Maybe the lack of support for optimus on linux is the problem here. Possibly
you only use the low performance chip meant for energy saving and the real
powerful GPU is just sleeping as a linux system doesn't automatically switch
to it when performance is needed. There are a bunch of open source projects
out there to bring optimus support to linux. Maybe try out and see if you
get the performance switching to work. But check your BIOS before if you are
lucky enough to be able to disable is there.
Good luck.
4. Are you really sure that your notebook got 8 physical cores??

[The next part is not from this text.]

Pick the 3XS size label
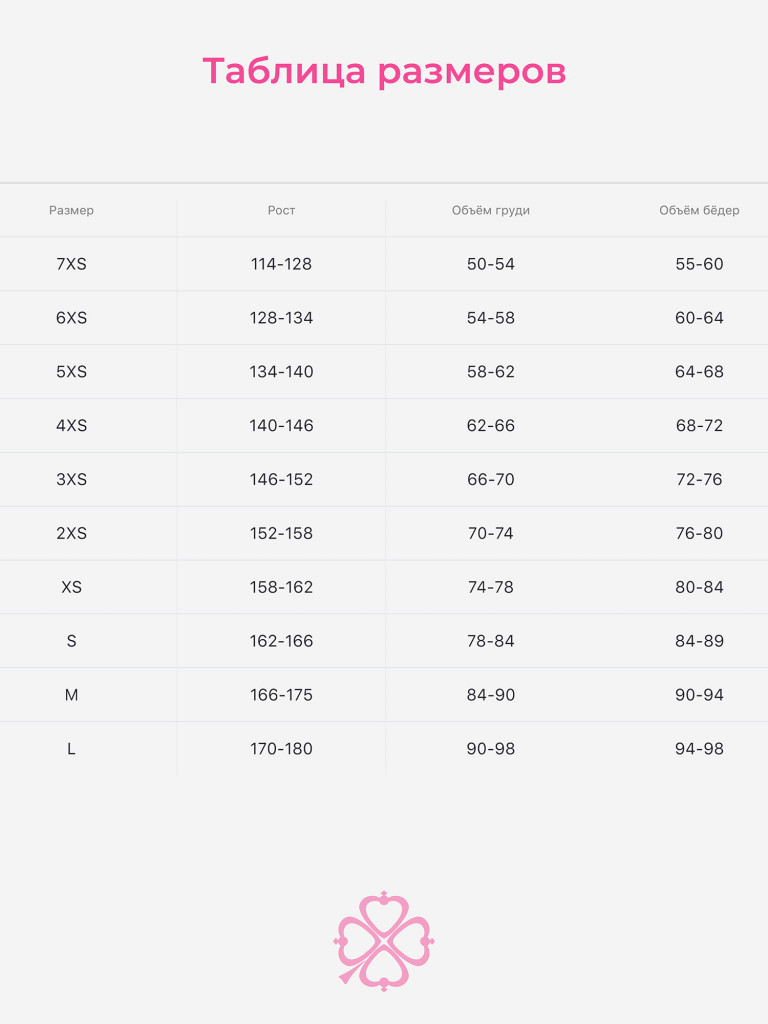This screenshot has width=768, height=1024. [72, 480]
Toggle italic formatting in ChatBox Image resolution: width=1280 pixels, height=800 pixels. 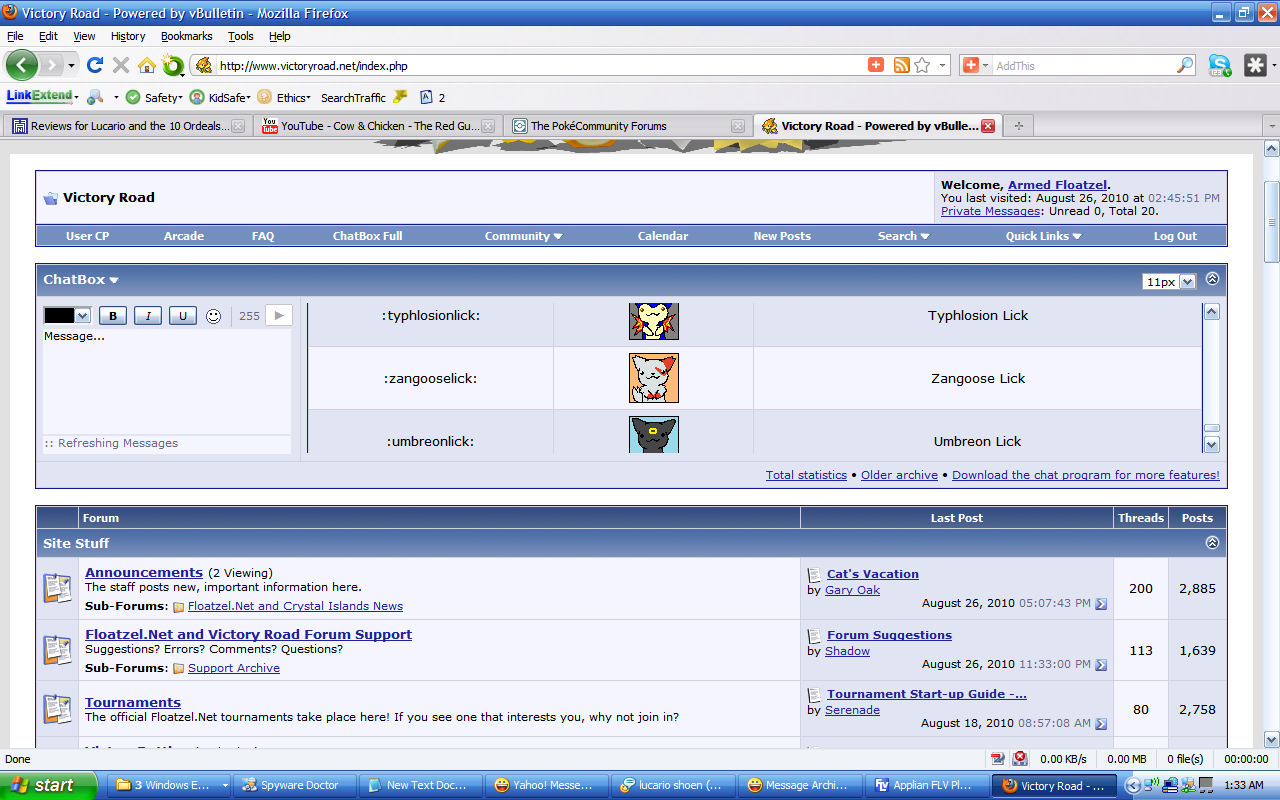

It doesn't make much sense to oversubscribe the GPU with HT cores.
i7 processors have 4 physical cores which are split into 8 threads.
5. Why do you need to set the +devices?
Because otherwise I get:
FATAL ERROR: CUDA error on Pe 1 (thomasASUS device 0): All CUDA devices are
in prohibited mode, of compute capability 1.0, or otherwise unusable.
Possibly this has to do with Optimus technology, NAMD finds just the Intel
on-board graphics card.
@Aron
Thomas, I strongly second what Norman says about the hyper-threading,
telling NAMD to use hyperthreads is extremely punishing to performance.
test +p2, +p3, and +p4, one should work fairly well.
Is there a way to disable hyperthreading apart from just using +p4 or less?
Is there a really good reason for using the newest CUDA release, rather than
4.x? NAMD comes with it's own cuda library so maybe it doesn't matter, but
still, it wasn't made for 5.0.
It has better support for Kepler architecture.
On the same note, it looks like you installed the latest non-development
drivers, you might want to instead install the latest development (295 or
something)
I installed the latest available, 304.51.
Do you need to use charmrun? You should download the binaries for
NAMD_2.9_Linux-x86_64-
multicore-CUDA, and then you should just be able to run: namd2 +p n
+idlepoll myconfig.namd
Apparently not. I discovered it later.